EXERCISE -> Put the lines, from the one containing "Given: Click Reply" through the final line of the records, into a JSON list of strings, one string per line, leaving out any blank lines.
##### TASK INPUT #####
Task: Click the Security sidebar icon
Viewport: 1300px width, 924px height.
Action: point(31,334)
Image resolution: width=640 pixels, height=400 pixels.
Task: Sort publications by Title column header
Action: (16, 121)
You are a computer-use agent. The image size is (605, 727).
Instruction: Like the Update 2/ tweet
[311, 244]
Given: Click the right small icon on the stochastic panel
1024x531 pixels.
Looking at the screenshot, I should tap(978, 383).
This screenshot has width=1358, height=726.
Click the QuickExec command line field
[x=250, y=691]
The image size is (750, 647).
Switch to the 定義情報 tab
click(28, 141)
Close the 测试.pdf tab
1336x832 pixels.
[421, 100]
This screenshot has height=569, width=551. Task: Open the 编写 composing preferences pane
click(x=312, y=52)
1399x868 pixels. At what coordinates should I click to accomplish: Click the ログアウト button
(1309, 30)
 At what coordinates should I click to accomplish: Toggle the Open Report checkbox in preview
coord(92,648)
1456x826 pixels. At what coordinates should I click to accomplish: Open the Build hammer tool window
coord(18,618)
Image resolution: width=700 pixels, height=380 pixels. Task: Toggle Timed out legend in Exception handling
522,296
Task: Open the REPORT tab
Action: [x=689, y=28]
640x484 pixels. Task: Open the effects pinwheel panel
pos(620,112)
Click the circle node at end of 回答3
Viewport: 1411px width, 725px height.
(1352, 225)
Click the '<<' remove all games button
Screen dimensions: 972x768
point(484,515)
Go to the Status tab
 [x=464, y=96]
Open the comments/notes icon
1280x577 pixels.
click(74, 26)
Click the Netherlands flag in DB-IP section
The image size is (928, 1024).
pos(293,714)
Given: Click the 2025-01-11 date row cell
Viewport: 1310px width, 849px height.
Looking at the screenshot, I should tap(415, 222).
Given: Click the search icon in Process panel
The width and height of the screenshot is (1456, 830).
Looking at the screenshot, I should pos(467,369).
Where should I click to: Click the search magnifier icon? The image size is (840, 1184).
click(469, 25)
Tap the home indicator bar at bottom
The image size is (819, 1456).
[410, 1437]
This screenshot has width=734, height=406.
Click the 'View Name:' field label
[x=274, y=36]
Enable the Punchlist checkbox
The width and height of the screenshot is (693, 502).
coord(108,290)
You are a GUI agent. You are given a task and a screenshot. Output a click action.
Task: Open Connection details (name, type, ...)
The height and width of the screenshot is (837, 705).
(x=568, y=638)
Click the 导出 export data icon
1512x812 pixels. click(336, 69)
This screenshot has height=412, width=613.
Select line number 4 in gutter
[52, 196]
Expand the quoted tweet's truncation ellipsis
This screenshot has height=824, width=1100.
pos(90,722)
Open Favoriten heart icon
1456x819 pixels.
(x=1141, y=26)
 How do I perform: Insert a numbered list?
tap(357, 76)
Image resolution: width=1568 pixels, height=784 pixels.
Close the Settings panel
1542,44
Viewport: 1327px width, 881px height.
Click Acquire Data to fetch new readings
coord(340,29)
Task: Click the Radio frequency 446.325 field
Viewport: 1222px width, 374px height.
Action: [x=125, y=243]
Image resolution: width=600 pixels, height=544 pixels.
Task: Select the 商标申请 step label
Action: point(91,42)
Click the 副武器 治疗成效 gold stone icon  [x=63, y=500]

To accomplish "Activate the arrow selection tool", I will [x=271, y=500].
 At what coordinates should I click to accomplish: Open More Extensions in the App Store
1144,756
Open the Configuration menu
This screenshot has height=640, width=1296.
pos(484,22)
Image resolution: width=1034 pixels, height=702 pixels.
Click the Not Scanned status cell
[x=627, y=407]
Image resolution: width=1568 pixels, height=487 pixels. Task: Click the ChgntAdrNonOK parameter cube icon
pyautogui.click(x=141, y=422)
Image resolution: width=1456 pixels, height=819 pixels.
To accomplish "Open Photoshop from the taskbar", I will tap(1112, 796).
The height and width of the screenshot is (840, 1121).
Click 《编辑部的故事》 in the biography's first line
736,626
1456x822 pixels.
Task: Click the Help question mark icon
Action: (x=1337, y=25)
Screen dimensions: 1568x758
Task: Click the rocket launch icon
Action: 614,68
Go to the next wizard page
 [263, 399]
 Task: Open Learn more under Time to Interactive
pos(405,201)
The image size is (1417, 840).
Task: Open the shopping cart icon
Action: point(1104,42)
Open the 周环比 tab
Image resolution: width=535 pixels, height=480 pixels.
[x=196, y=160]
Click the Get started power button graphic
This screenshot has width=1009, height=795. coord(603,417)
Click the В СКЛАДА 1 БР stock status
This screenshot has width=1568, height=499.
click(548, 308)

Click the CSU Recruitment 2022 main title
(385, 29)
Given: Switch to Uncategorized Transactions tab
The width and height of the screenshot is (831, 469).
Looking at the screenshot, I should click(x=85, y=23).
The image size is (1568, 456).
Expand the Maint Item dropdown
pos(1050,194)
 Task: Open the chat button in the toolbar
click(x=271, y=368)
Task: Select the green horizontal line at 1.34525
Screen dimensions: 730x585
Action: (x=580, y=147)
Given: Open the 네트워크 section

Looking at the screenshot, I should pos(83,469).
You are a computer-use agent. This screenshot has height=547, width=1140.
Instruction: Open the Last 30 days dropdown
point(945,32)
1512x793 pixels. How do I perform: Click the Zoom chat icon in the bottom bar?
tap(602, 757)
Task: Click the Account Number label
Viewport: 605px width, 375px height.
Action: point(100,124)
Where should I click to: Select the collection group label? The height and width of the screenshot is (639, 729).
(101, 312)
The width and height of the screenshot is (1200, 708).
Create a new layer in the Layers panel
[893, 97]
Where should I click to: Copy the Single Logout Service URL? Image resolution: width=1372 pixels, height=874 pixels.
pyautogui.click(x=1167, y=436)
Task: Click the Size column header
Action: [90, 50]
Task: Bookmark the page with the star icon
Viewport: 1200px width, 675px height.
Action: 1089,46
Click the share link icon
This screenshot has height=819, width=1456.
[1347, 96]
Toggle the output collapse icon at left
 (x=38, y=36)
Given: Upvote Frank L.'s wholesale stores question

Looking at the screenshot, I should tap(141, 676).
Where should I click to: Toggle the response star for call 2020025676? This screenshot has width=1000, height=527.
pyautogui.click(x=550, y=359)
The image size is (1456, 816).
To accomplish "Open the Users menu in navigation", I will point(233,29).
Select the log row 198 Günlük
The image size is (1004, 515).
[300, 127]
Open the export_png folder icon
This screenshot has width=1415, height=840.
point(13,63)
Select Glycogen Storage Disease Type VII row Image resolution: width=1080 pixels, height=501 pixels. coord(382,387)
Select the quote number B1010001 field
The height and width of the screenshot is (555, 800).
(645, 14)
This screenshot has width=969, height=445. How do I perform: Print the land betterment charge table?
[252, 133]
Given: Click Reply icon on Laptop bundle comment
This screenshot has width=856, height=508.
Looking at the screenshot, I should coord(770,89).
#####
CORRECT OUTPUT ->
[
  "Given: Click Reply icon on Laptop bundle comment",
  "This screenshot has width=856, height=508.",
  "Looking at the screenshot, I should coord(770,89)."
]